Les critiques portées sur le texte se concentrent sur plusieurs axes clairement « bioéthiques » et n’aborde pas les questions de société. En l’occurrence, l’ouverture de la procréation assistée à tous, sans raison médicale, n’est pas abordée. Un article du Figaro souligne que « les juristes connaissent la réticence du Conseil constitutionnel à s’immiscer dans les questions de société ».
Cette saisine met l’accent sur l’importance des limites constitutionnelles autour de la protection de l’être humain et de la dignité humaine en posant des limites à la recherche car la science ne peut être le seul déterminant de l’éthique.

Parmi les axes retenus par la saisine, deux principaux :

1er axe : la recherche sur l’embryon

En effet, celle-ci contredit la limite éthique posée par la loi elle-même, notamment par l’article 16 du code civil qui pose le principe que « La loi assure la primauté de la personne, interdit toute atteinte à la dignité de celle-ci et garantit le respect de l’être humain dès le commencement de sa vie. »

Or, la loi banalise aujourd’hui toujours plus l’encadrement de la recherche sur l’embryon et sur les cellules souches issues d’embryons et autorise la création d’embryons chimères animal-homme ainsi que la modification génétique d’embryons humains. Et par ailleurs, la loi ouvre la possibilité de cultiver in vitro l’embryon humain jusqu’à 14 jours, date des premières ébauches du système nerveux de l’être humain en cours de développement. Ces « nouveautés » législatives permettant une instrumentalisation accrue de l’embryon humain sont donc autorisées malgré le respect dû à l’embryon humain. Ces modifications législatives d’ampleur ont été adoptées « sans que le respect de la dignité de l’être humain ne s’oppose en rien aux intérêts de la recherche », expliquent les députés qui n’hésitent pas à décrire ces évolutions comme étant un « changement complet de paradigme ».

Aujourd’hui, force est de constater que dans le domaine de la recherche, l’animal, y compris sous forme fœtale ou embryonnaire, est désormais mieux protégé que l’embryon humain lui-même . Quant au principe de précaution qui existe pourtant de manière constitutionnelle pour protéger l’environnement, pourquoi ne s’appliquerait-il pas à l’être humain ?

2ème axe : la protection de la loi contre toute forme d’eugénisme

En effet, la porte ouverte à la modification génétique des embryons humains est une rupture inédite qui amorce l’ère de l’humain génétiquement modifié. « En autorisant la création d’embryons transgéniques sans en fixer les objectifs ni les limites, le dispositif porte atteinte à l’intégrité de l’embryon et à l’intégrité du patrimoine génétique, donc de l’espèce humaine.
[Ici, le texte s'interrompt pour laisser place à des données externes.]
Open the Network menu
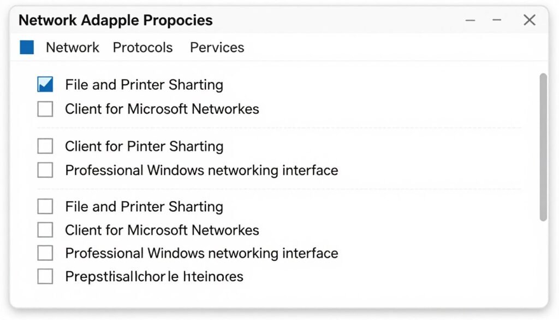The width and height of the screenshot is (559, 320). click(x=72, y=48)
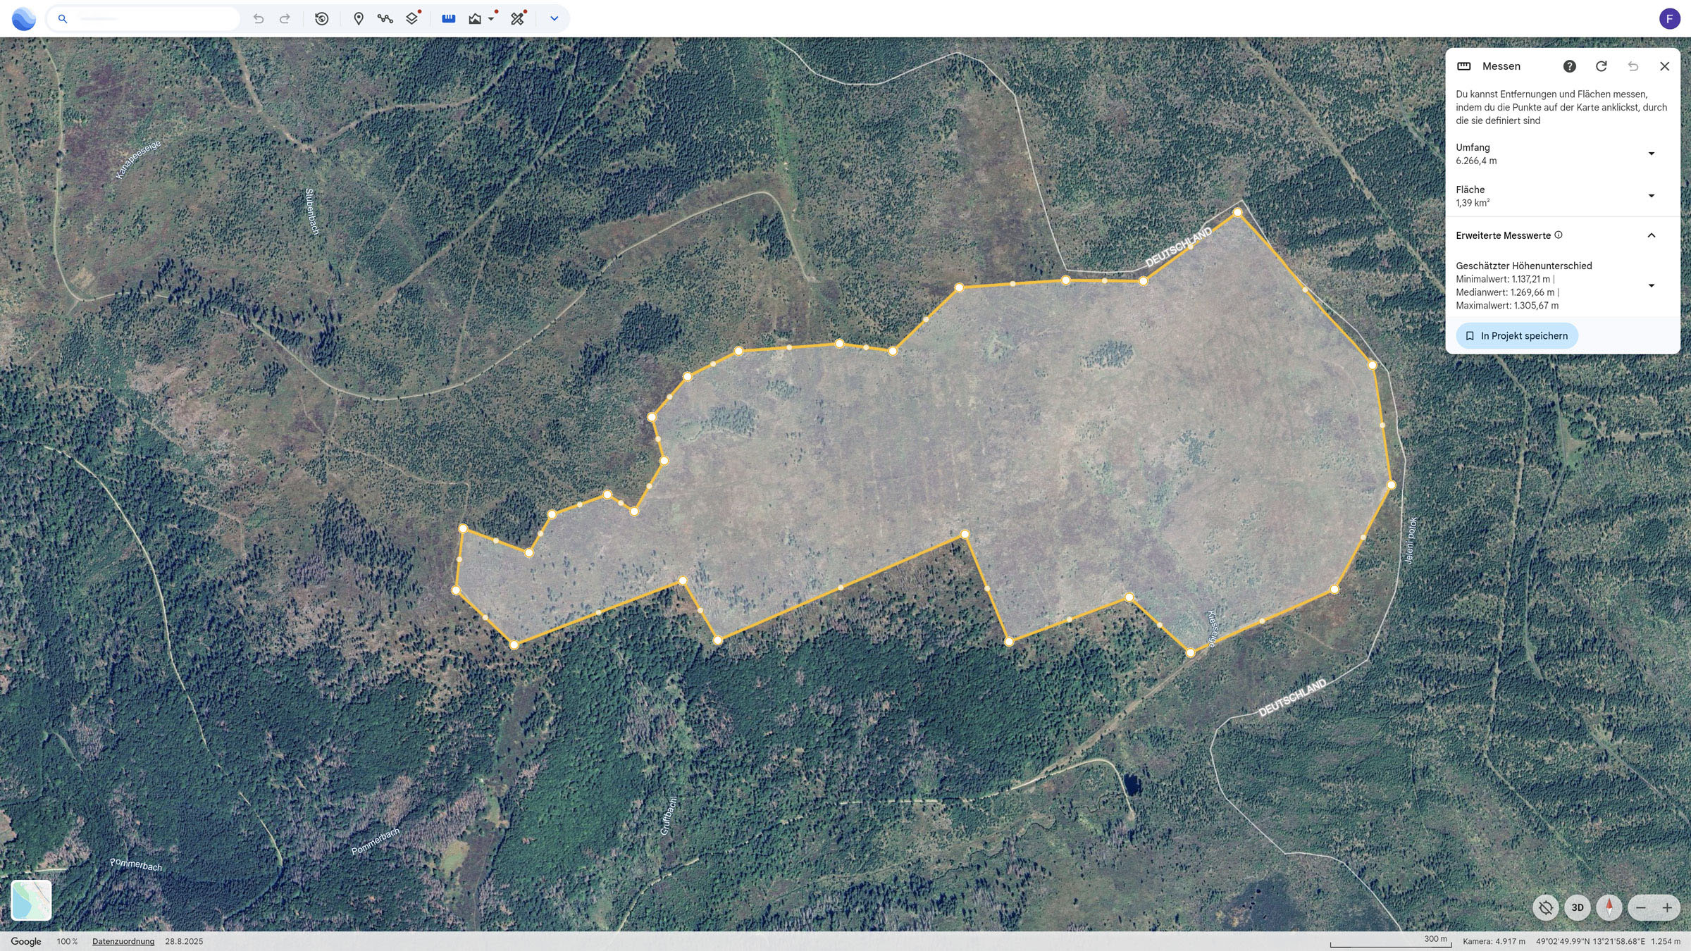Click the ruler measure tool icon
The height and width of the screenshot is (951, 1691).
tap(448, 19)
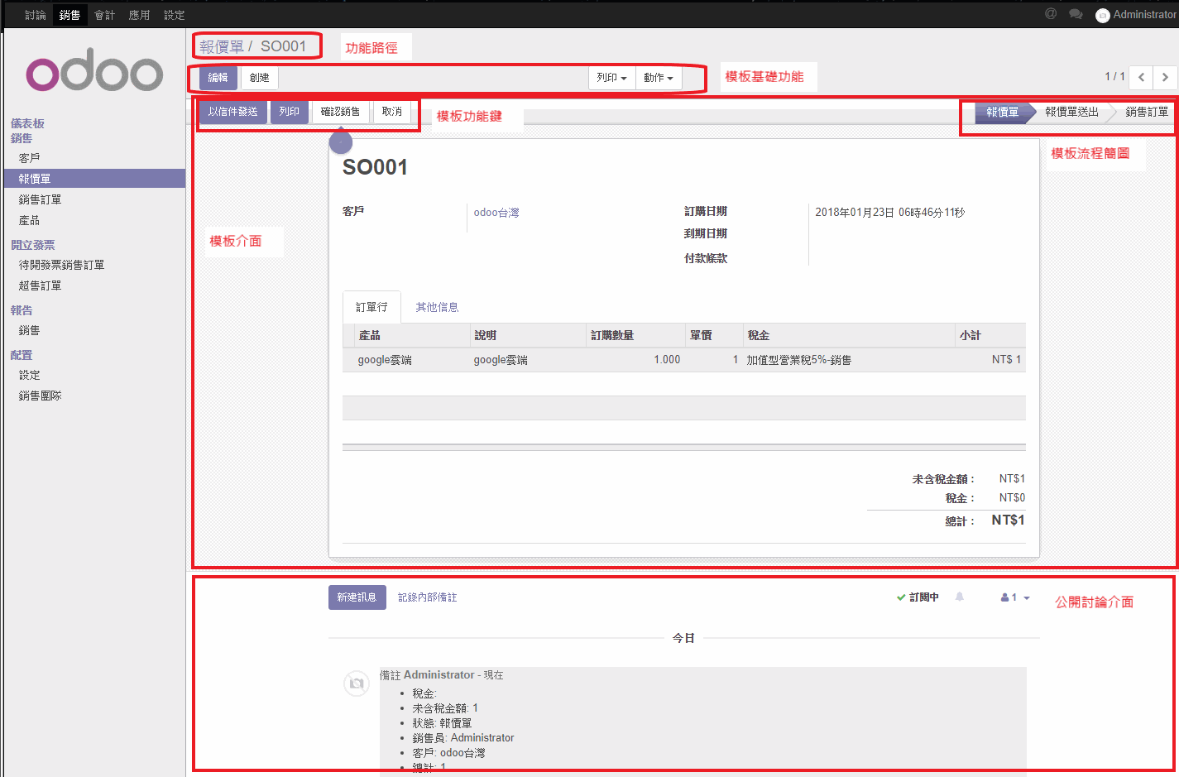Viewport: 1179px width, 777px height.
Task: Go to next record with right arrow
Action: click(x=1165, y=77)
Il porte atteinte à la prohibition de l’eugénisme » soulignent les auteurs de la saisine. Ils rappellent que « la recherche fondamentale a vocation à passer un jour au stade clinique ».

Il faut rappeler qu’en 1994, à l’occasion de la première loi de bioéthique, le Conseil constitutionnel a jugé que les principes de « primauté de la personne humaine, le respect de l’être humain dès le commencement de sa vie, l’inviolabilité, l’intégrité et l’absence de caractère patrimonial du corps humain ainsi que l’intégrité de l’espèce humaine » tendent à assurer le respect du principe constitutionnel de sauvegarde de la dignité humaine . Plus que jamais, ces valeurs constitutionnelles doivent être réaffirmées et surtout leur application garantie.

La saisine révèle d’autres incohérences graves de ce texte. L’article 20 permet à une femme enceinte de ne pas transmettre des informations médicales concernant la santé de son enfant à naitre à son conjoint ou sa conjointe si celle-ci ne le souhaite pas. Mais s’il s’agit d’un enfant né par don de sperme, le donneur, lui, en sera automatiquement informé s’il s’agit d’une anomalie génétique. Alors que le père, ou l’autre femme du couple, pourrait être tenu dans l’ignorance. Cette rupture d’égalité va contre un régime de responsabilité qui s’adresse aux parents et méconnaît les devoirs mutuels des conjoints envers leurs enfants.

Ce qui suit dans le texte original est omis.